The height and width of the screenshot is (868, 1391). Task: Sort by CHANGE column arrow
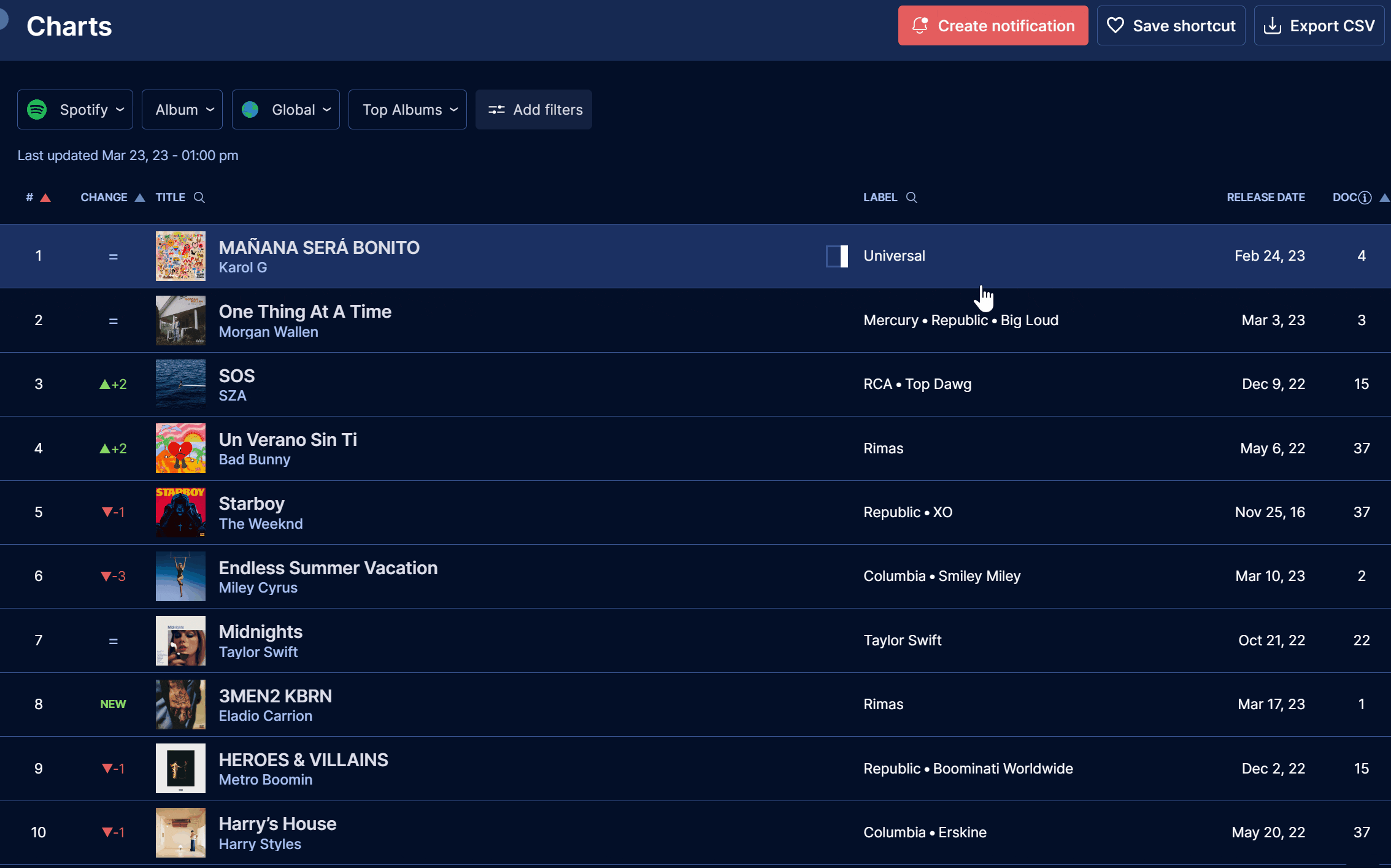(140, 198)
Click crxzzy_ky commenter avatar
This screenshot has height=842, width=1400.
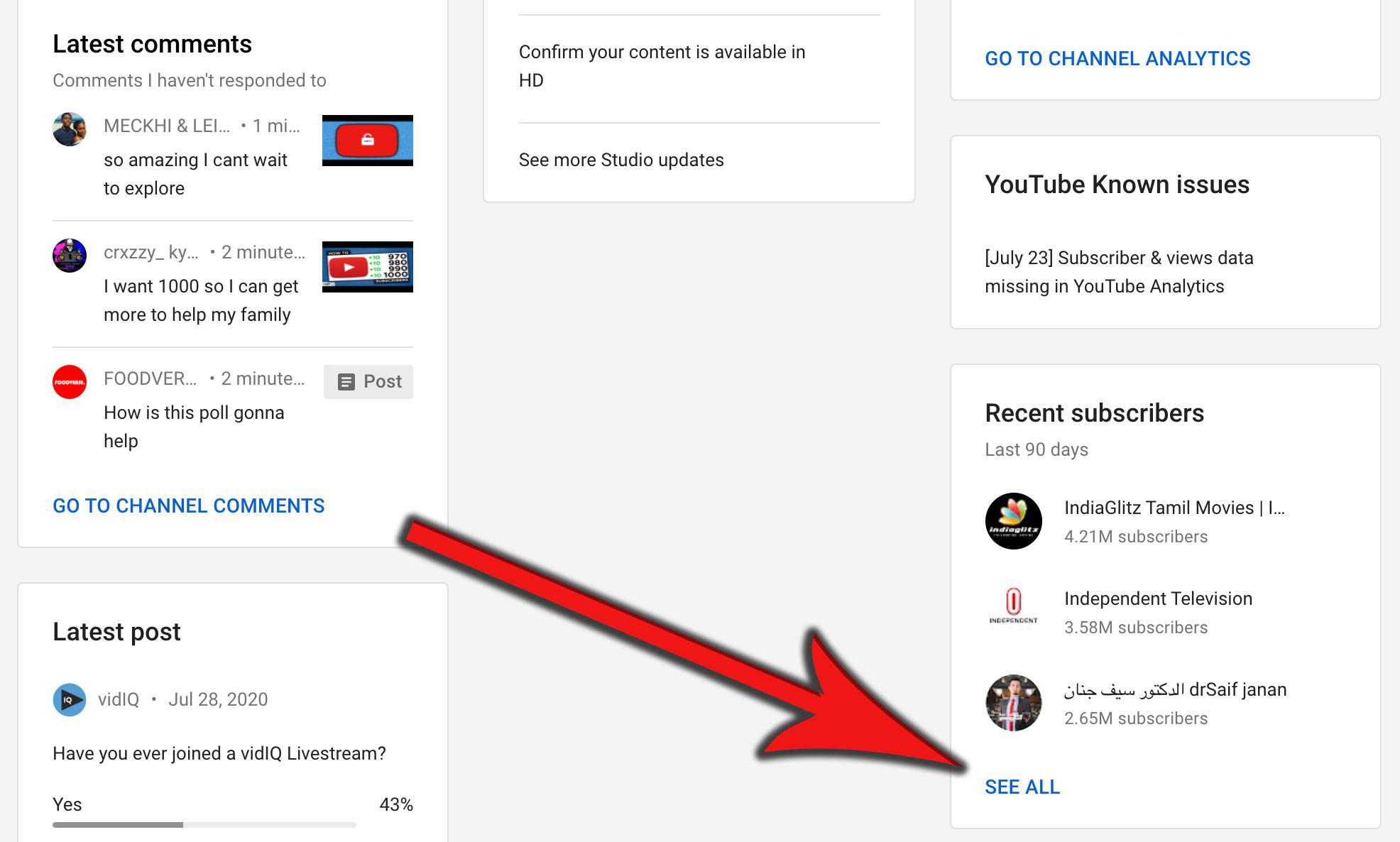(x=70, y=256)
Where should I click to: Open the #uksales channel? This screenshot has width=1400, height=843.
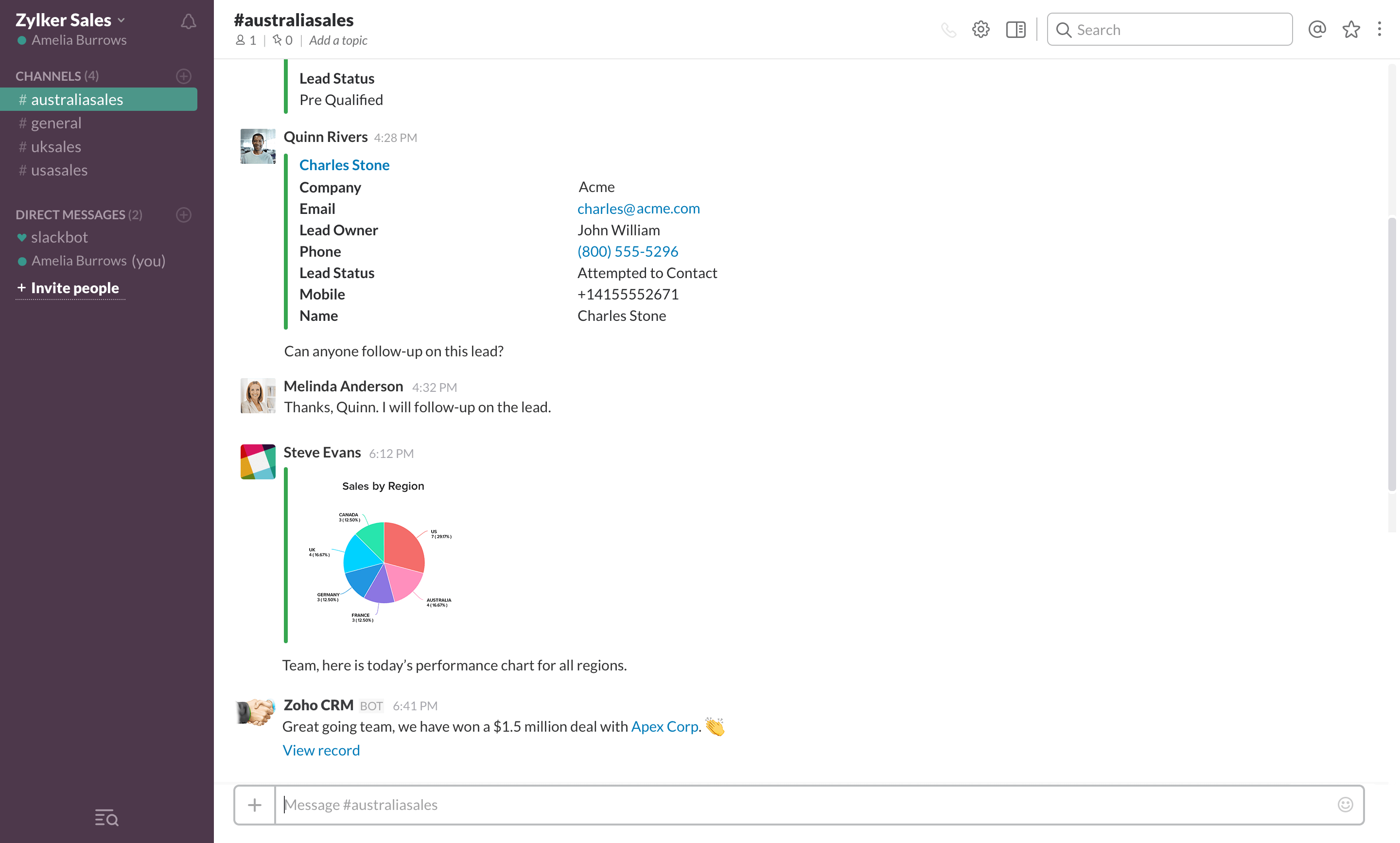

- - - - -

Action item:
Only the text of the records above, copied exactly, should be returned; the pictures stay out.

Solution:
The height and width of the screenshot is (868, 1391). Task: Sort by CHANGE column arrow
(140, 198)
Click crxzzy_ky commenter avatar
This screenshot has height=842, width=1400.
(x=70, y=256)
Where should I click to: Open the #uksales channel? This screenshot has width=1400, height=843.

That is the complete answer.